The purpose of our test was to determine the ease of operation, the reliability and the ability to manage this cluster server package. We tested the ability to do rolling upgrades, network load balancing, failure detection/recovery and failover/failback.
There were things we really liked about Win 2000 Cluster Services. The software was easy to install and made adding or removing servers from the cluster an easy task. The management console was intuitive and offered good information on the state of the cluster. However, we found some areas where improvement is definitely needed. Much of the failover and restore operations require manual intervention. Alerts concerning failed hardware are not automatically presented to the administrator. When a drive failure occurred there were too many dialogue boxes to dismiss before service could be restored.
The unit tested was a sizable seven-foot, 19-inch rack-mounted system with six ProLiant 1850R servers and a separate 1850R running as a domain controller.
Each 1850R had a 600-MHz Pentium III processor. Three of the ProLiants were running as individual web servers.
The rack was large but handsome. The rack was painted cream with a rounded see-through front door that allows you to view each of the system status lights. The front and rear doors have locks to keep unauthorized hands out.
Inside the rear door, the wiring was strapped to individual fold-out arms.
These arms normally are folded over and latched, so the wiring is protected and out of harm's way. However, when you want to work on the back of any server, you need to move the latch up and pull out the arm.
The cluster server uses what Compaq refers to as the Distributed Internet Server Array (DISA.) The DISA architecture consists of a core application stack that includes load balancing, application services such as Web servers, data resources, security and management.
Under the clustering infrastructure used by Windows 2000, the clients access the cluster services through a series of IP-based servers that handle Network Load Balancing (NLB.) The NLB software directs the client to a server in the cluster that can accept the session. This prevents any one server from being overloaded by client requests or sessions.
Win 2000 uses a shared-nothing environment where each cluster node has its own memory and disk storage. At any instant, only one node is managing each disk.
Nodes across a common link that is separate from the connection used to provide connections to the RAID or mirror arrays. If a server fails to respond to the heartbeats generated by another node and sent across the common link, the shared-nothing architecture automatically transfers ownership of resources such as disk drives and IP addresses from the failed server to another server.
One of the biggest problems facing server administrators is how to manage and schedule maintenance - particularly when this involves upgrades to the system that result in server downtime.

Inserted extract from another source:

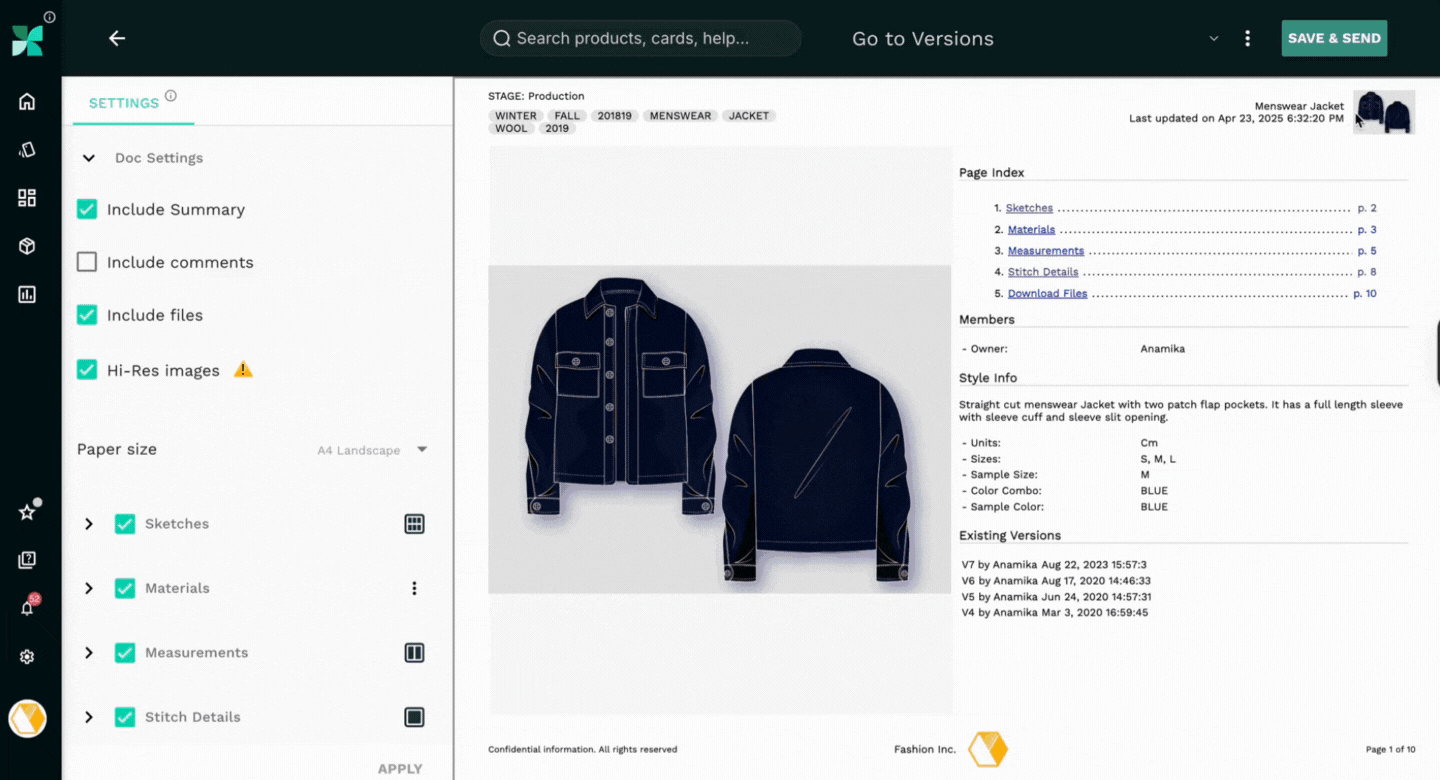Disable the Include Summary checkbox

coord(86,209)
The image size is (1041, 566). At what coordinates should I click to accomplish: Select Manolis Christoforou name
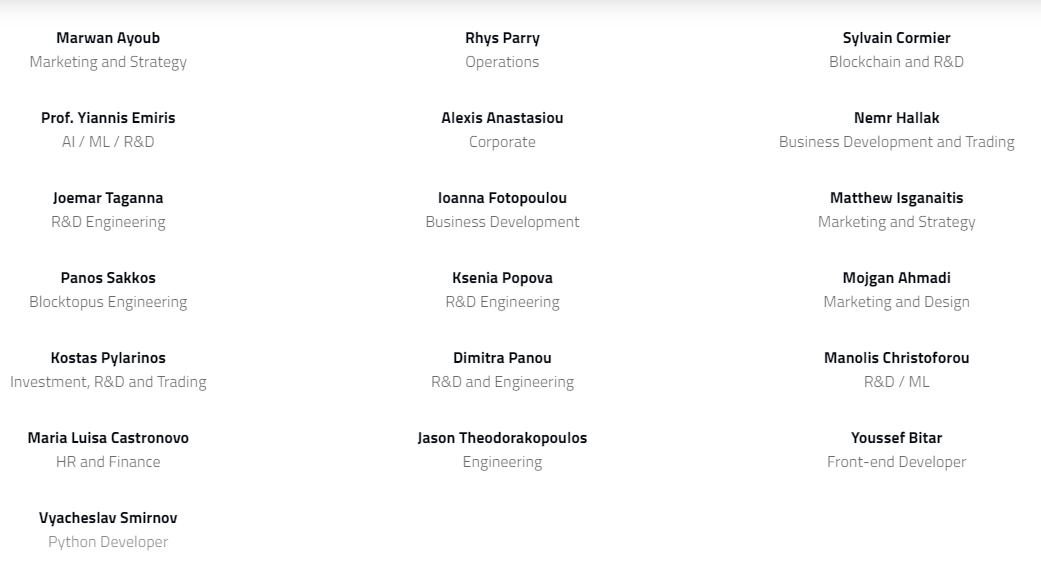[896, 358]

One of the more interesting clustering features of Win 2000 is the ability to perform a rolling upgrade of the system that lets cluster nodes to be upgraded, one node at a time, so that services and resources offered by the cluster are continually available. This allows administrators to move the system to a new service pack or to upgrade the operating system without disrupting services to users.
We simulated a rolling upgrade by doing a complete reinstallation of Win 2000 and SQL Server 7.0 on one of the cluster nodes. We found there were some preliminary steps needed to prepare the cluster for this procedure. The node being upgraded could be removed from the cluster only if the cluster service is stopped in advance. After doing this, we were able to evict the node from the cluster. We then formatted the drive and reinstalled the operating system and cluster services on the "upgraded" node. Finally, by using the Add Remove Programs Control Panel and adding the clustering application the rebuilt node was able to join the existing cluster. During the upgrade, user access to the cluster server was fully operational.

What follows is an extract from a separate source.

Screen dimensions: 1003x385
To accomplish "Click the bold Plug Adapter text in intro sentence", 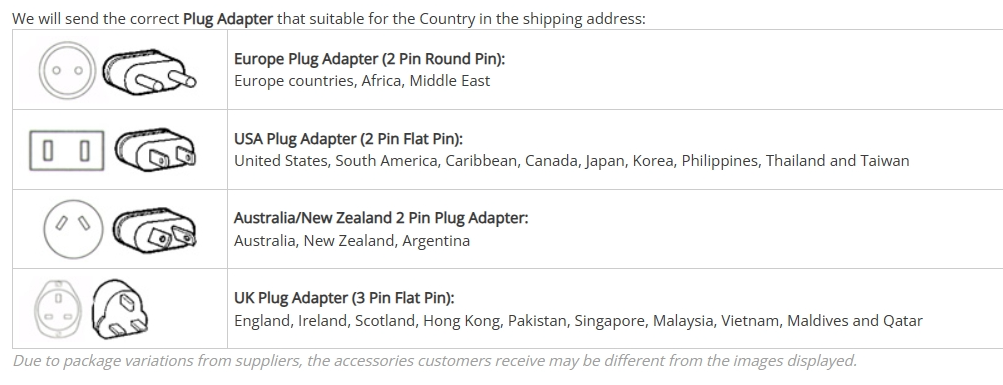I will coord(228,19).
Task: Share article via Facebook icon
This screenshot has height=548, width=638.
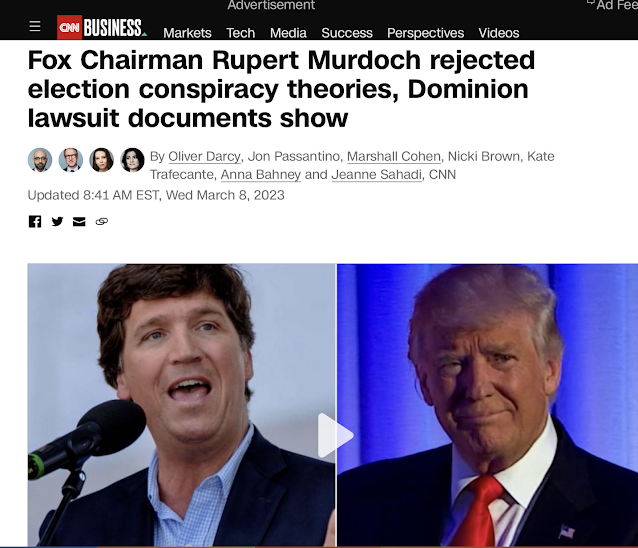Action: coord(35,221)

While the operating system upgrade went smoothly, we encountered some difficulties when we attempted to reinstall SQL Server 7.0. The installer insisted that we needed two files it could not locate. Ironically, both files (vernel32.dll and vdvapi32.dll) were already on the installation CD. We ran the SQL 7.0 failover wizard that sets up the manner the SQL is to be handled in the event of a system failure. After a few false starts to figure out how to assign resource ownership for the shared drives and services, we were able to get the SQL group created and back into the cluster.
Network Load Balancing
Microsoft's NLB software distributes IP traffic to multiple servers, each running within the cluster. NLB creates a single virtual IP network address for all the servers operating in the cluster. From the client's point of view, the cluster appears to be a single server. In theory, each client's request is distributed among the various Web servers.
However, every time we went to the virtual IP address of the NLB cluster, we always wound up on the same Web server in the cluster. This occurred even when we hit the virtual IP address from several Web browsers simultaneously.
Initially, we thought we had encountered a problem with NLB, but it turned out the Web browser was caching the page locally even though we had told it to check for new versions with every visit to the page.
We finally got around this by using Telnet to go to the virtual IP address.
That produced a random distribution of hits to each of the three NLB servers and proved that NLB was indeed working properly.
Failure Detection & Recovery
One of the goals of our testing was to determine if Win 2000 could recover from failures that we generated in both the software and hardware of the cluster server. Mission-critical applications and data should never be offline for more than a minute. Failures should trigger recovery processes, automatically restarting applications or entire server workloads on a surviving machine in the cluster. This process, from detection through recovery, should typically occur in no more than a minute or two. In our testing, we found Win 2000 could take considerably longer to recover (up to five minutes depending on the failure.)We tested this capability by destroying, deleting or renaming files in the Windows NT system folder and messing with the registry. We were impressed by Win 2000's ability to rebuild itself from any damage we tried incur on the cluster. Understandably, we could cause failures by manually stopping certain services such as the cluster services. However, we found it hard to do any serious file damage because Windows File Protection prevented the replacement of essential system files.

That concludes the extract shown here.